Enabling profiling with MEGANEURA_TRACE

The simplest way to enable profiling is to set the MEGANEURA_TRACE environment variable to the output file path before running your binary. All examples in the repository check this variable and initialize the profiler automatically.
MEGANEURA_TRACE=trace.pftrace cargo run --release --example mnist
The trace file is written when the process finishes (or when you call profiler::save explicitly).

The profiler API

You can also enable profiling programmatically:
// Install the global tracing subscriber — safe to call multiple times.
// Must be called before any spans you want captured.
meganeura::profiler::init();

// ... build session, train, run inference ...

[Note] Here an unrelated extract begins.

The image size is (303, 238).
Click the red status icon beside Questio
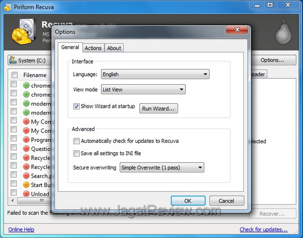[x=27, y=149]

// Write all collected events to a .pftrace file.
meganeura::profiler::save("trace.pftrace").unwrap();
profiler::init() installs a global tracing subscriber that records span enter/exit events on the CPU track. Subsequent calls are no-ops, so it is safe to call from multiple locations. profiler::save(path) serializes all collected events — both CPU spans and GPU pass timings — into a Perfetto binary protobuf file at the given path.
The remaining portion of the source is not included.